[[ Selected extract open ]]

Wednesday, 22 June 2011
The Hon. R.I. LUCAS (15:29): I want to talk about the Steven Bradbury of the Labor Party, the Hon. Russell Wortley, the last man standing, evidently about to become a minister. This man, the Hon. Mr Wortley, is a man of infinitely flexible principles and beliefs. He is now a member of the right, but when one goes back to an edition of Green Left, 9 November 1994, by Chris Spindler, it says, and I quote:
A new left faction of the Labor Party, the Progressive Labor Alliance, has formed in South Australia following the walkout of a section from the existing left faction. The walkout includes 14 unions and state parliamentarian Peter Duncan.
The leader of the new faction was Mr Russell Wortley. Mr Wortley is quoted as follows:
I respect that point of view, and at times I'm quite ashamed of the direction that the Labor Party has taken. But sometimes the fight has to be fought inside the Labor Party. There is no point in deserting the Labor Party; otherwise there [will be] nothing to restrain the Labor Party from drifting off into the right. At least we have some influence to stop some of the direction.

[[ Selected extract closed ]]
[[ Recorded information open ]]

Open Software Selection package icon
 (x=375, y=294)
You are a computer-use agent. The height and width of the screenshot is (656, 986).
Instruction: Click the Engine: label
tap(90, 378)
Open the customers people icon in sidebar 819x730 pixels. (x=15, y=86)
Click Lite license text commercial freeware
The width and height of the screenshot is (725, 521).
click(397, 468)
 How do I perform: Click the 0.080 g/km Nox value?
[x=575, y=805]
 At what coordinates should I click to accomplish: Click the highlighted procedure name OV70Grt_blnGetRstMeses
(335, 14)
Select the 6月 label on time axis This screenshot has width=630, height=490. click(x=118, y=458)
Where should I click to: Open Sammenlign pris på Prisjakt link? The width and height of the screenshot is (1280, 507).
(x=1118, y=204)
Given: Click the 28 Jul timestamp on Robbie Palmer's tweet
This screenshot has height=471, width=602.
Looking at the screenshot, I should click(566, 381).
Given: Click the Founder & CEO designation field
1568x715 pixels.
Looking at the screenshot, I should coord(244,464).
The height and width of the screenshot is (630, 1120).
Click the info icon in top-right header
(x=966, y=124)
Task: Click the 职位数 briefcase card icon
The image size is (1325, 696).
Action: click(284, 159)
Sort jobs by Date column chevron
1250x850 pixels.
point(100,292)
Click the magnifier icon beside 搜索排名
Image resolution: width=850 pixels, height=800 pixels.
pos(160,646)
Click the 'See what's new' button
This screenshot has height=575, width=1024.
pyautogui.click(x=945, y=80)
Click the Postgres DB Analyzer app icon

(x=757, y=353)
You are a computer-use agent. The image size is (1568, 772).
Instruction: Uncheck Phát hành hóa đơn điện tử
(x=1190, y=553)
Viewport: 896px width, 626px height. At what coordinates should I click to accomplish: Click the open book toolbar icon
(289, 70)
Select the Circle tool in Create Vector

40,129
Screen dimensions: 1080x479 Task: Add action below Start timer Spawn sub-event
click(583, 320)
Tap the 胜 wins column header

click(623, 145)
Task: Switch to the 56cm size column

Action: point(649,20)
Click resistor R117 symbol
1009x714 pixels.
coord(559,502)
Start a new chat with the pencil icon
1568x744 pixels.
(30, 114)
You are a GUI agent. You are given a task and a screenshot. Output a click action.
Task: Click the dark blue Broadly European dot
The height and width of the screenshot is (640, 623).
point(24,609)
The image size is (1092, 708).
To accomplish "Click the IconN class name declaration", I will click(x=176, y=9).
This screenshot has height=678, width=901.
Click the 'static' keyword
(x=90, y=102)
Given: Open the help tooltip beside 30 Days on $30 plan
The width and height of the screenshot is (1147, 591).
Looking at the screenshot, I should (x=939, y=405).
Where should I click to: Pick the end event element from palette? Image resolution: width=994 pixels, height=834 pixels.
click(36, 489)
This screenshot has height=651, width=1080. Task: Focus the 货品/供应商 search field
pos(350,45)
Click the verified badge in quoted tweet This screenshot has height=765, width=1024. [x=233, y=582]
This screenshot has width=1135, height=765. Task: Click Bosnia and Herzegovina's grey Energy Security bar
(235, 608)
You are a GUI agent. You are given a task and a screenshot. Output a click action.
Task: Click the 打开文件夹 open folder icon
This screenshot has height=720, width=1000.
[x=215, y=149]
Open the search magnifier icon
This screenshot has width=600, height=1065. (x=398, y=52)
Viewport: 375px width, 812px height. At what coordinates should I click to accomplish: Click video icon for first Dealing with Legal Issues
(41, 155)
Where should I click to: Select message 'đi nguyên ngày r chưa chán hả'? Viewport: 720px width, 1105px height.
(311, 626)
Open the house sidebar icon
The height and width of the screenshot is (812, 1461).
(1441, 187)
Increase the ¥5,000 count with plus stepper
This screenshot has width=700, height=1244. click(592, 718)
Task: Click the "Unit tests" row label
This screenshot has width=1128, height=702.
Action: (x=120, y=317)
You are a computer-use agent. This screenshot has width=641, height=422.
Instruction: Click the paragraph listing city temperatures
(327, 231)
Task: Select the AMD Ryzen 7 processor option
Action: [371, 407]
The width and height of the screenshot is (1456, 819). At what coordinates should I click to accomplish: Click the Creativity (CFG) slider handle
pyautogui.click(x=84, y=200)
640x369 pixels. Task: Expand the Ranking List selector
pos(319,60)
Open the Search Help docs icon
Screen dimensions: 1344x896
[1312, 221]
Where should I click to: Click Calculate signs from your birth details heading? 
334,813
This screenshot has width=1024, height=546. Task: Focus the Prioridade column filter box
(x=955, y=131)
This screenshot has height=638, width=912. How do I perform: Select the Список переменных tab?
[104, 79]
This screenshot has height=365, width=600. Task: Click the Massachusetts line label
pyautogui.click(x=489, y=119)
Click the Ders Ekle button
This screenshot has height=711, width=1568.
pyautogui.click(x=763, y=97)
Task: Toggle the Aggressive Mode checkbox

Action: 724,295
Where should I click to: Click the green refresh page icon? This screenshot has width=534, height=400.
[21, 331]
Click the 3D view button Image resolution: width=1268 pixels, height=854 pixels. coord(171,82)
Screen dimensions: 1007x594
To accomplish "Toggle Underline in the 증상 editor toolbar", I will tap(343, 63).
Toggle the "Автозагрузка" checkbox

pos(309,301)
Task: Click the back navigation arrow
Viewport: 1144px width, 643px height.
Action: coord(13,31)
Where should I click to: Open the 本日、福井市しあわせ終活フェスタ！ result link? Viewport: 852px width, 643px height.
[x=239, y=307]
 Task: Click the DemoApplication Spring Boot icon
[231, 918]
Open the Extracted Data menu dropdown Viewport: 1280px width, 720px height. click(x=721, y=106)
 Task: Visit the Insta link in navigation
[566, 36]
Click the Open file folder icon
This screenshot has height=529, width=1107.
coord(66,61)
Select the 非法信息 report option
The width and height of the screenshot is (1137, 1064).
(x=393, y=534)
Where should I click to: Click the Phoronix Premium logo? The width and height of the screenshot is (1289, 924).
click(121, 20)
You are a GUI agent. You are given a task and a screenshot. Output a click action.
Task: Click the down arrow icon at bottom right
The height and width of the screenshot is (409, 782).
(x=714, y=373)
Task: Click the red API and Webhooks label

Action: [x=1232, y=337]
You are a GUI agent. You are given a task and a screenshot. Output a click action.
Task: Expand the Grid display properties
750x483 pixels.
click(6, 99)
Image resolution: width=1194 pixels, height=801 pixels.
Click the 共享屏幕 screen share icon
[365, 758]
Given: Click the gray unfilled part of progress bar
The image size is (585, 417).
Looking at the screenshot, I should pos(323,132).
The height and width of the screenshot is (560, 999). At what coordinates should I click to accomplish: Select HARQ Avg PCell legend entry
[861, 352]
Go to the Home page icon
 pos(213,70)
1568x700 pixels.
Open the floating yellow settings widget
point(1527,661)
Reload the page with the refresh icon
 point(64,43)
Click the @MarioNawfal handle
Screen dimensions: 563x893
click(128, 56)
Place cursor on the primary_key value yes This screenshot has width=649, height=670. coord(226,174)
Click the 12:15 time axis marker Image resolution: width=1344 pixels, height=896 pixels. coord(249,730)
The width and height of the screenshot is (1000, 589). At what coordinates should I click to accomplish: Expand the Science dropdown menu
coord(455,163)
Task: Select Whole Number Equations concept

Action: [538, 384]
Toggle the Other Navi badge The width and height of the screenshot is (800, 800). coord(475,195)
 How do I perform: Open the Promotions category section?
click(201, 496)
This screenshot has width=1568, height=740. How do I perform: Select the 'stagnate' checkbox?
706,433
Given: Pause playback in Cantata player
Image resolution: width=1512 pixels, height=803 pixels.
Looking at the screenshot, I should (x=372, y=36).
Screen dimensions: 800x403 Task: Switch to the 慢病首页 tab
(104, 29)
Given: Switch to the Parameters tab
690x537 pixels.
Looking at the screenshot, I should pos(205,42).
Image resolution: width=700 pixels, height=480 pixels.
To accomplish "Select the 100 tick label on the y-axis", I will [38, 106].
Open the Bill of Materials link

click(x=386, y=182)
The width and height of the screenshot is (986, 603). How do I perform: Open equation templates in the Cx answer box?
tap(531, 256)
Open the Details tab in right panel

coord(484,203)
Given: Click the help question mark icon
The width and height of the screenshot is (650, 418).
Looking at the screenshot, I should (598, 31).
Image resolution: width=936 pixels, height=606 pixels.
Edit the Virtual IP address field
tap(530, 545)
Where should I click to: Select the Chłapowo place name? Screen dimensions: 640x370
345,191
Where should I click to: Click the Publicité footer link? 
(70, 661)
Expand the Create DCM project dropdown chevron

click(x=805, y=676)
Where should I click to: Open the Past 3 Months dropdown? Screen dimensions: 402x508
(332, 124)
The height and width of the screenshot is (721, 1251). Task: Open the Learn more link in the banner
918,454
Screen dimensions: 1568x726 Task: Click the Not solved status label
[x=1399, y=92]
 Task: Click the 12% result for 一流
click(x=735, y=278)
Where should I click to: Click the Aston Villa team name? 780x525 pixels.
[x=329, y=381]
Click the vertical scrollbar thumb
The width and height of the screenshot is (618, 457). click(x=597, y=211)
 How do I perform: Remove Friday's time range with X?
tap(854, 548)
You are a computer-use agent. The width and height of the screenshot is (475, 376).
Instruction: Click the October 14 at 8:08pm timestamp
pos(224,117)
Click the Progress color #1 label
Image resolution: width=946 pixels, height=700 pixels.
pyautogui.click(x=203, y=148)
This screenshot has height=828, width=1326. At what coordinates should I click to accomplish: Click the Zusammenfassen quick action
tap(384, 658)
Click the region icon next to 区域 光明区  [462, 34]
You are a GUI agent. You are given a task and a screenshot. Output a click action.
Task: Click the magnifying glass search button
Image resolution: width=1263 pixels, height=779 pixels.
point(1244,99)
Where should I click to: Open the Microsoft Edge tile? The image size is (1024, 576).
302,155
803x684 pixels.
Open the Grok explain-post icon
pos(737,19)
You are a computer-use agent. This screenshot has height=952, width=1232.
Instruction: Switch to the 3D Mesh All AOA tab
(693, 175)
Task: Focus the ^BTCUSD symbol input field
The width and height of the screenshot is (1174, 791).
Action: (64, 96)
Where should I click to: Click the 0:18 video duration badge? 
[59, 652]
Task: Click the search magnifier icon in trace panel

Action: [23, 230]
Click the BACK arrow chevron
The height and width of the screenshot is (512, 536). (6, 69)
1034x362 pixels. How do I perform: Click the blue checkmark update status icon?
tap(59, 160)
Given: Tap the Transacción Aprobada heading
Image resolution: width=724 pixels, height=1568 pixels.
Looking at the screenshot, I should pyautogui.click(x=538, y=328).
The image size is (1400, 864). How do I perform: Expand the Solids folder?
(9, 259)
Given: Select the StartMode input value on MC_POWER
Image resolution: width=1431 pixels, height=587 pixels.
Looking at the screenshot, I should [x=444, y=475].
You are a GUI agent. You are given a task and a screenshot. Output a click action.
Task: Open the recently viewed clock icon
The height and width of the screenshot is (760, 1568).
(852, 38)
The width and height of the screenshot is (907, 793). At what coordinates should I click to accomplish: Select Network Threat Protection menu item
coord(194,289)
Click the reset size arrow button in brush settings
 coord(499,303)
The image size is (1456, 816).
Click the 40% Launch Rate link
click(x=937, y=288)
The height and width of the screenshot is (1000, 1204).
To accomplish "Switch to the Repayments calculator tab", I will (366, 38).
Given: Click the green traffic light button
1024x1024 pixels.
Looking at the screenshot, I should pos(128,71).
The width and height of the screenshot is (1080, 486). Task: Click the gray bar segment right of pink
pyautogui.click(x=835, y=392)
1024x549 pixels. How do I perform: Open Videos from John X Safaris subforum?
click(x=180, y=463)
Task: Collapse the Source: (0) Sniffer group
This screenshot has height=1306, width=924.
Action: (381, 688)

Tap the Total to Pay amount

[[ Recorded information closed ]]

* **Problems to work on**
- A) Copy the stretch of the Hansard extract from "The leader of" through "of the direction." word for word.
- B) List every person named in the Hansard extract.
- C) State whether each statement agrees with the Hansard extract, and support each answer with the words of the extract quoted exactly: (i) the walkout included 14 unions; (ii) Mr Wortley is described as now being a member of the left; (iii) Mr Wortley said there is no point in deserting the Labor Party.

* **Responses by task**
- A)
The leader of the new faction was Mr Russell Wortley. Mr Wortley is quoted as follows:
I respect that point of view, and at times I'm quite ashamed of the direction that the Labor Party has taken. But sometimes the fight has to be fought inside the Labor Party. There is no point in deserting the Labor Party; otherwise there [will be] nothing to restrain the Labor Party from drifting off into the right. At least we have some influence to stop some of the direction.

- B) R.I. Lucas, Steven Bradbury, Russell Wortley, Chris Spindler, Peter Duncan

- C)
(i) Yes: "The walkout includes 14 unions and state parliamentarian Peter Duncan."
(ii) No: "He is now a member of the right"
(iii) Yes: "There is no point in deserting the Labor Party"